Value of a college degree

Despite all of these accomplishments, and many others, Webster wished he had finished his degree at what was then Colorado A&M. Webster recounted how his parents always impressed upon him the value of a college degree, most especially his father who was a physician.  For Webster, leaving the University without a degree was a “mistake,” but  one that he felt it was time to rectify. 

“I shortchanged myself by not getting a degree,” he said. 

After trying to restart his studies about 15 years ago, and finding that he was still too busy, Webster decided about a year and a half ago that the timing was right to finish his degree.

“My wife has two college degrees, and my children also have college degrees,” Webster said. “Since my wife Sylvia said I can’t have one of her degrees, I figured it was time to get my own.”

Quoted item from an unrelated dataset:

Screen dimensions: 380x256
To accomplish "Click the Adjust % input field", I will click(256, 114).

Unique degree completionWebster's unique years of experience in the feedlot industry helped contribute to his degree at CSU.

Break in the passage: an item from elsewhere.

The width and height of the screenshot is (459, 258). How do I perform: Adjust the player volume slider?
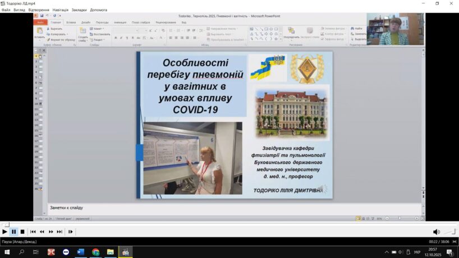click(450, 232)
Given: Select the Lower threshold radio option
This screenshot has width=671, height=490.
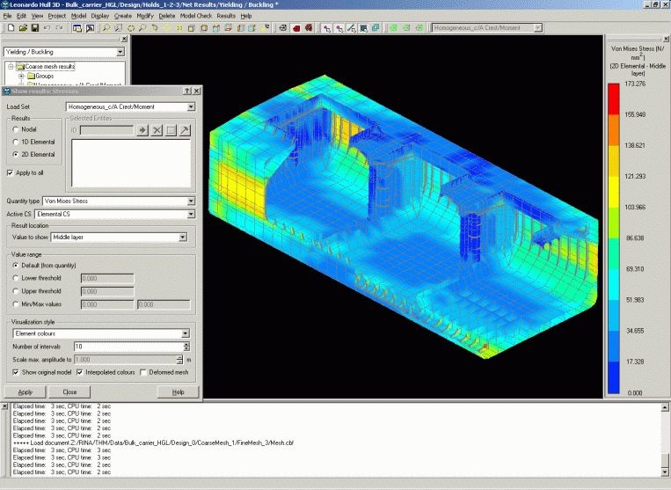Looking at the screenshot, I should (x=16, y=277).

Working with Emeritus Professor of Animal Sciences David Ames, and with the Registrar’s Office, Webster developed a degree completion plan that involved taking some courses near his home in Greeley, participating in CSU courses, and adding some of his “life experiences” to his degree requirements. 

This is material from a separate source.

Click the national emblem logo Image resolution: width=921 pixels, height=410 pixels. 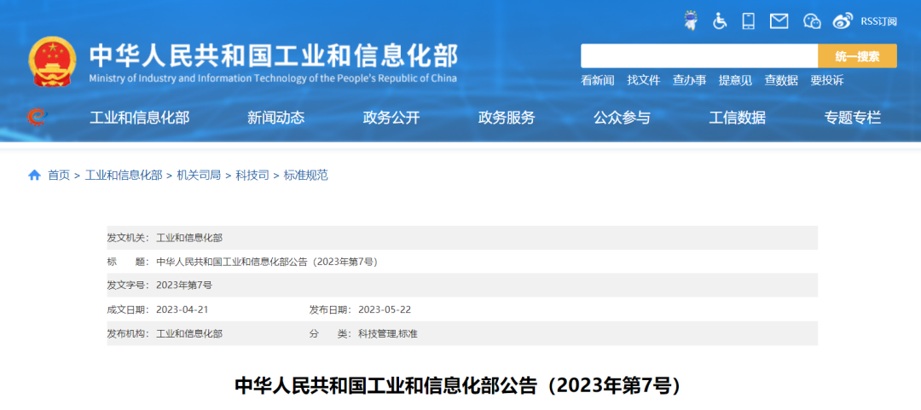53,62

“The degree requirements have changed significantly during the past 60 years, so we utilized the courses he had completed in the 1950s, and he used his vast experiences in the cattle feeding industry to complete some requirements by examination. His remaining requirements were earned in a classroom setting,” said Ames.

Webster is quick to note that his degree was not just granted to him – he had to work for it.  He took courses in music appreciation as well as history. 

“The history professor even let me comment from time to time on events. These events weren’t history to me – I had lived them,” Webster said.  In one case, Webster provided a narrated oral history of his own parents and grandparents rather than write an essay.

Knowledge worth sharing

When it came time to take part in some of his Animal Sciences courses, Webster actually helped lead some of those courses based on his experience in the feedlot industry. 

“When I was a student in the 1950s, there weren’t courses on feedlot management,” he said.

Webster's wife, Sylvia, along with his children and grandchildren have supported him throughout his lifelong journey.

In fact, the feedlot industry across the Front Range came into its own after Webster left CSU in the 1950s. He later worked alongside industry pioneers W.D. Farr and Kenny Monfort. 

“While in the feedlot classes, I even identified a couple of students that I felt had the potential to manage their own feedlots someday,” Bill added.    

A lifelong journey

Webster’s graduation was attended by his children and grandchildren in addition to many faculty and staff members who have helped him with his degree. Some 15 members of his family were in the audience, including his wife of 60 years. 

“Bill’s degree truly demonstrates that learning is a lifelong process,” said Animal Sciences Department Head Kevin Pond. “I am proud that our department and CSU were able to play a part in helping Bill complete a degree that he began so long ago and to add to his many accomplishments.”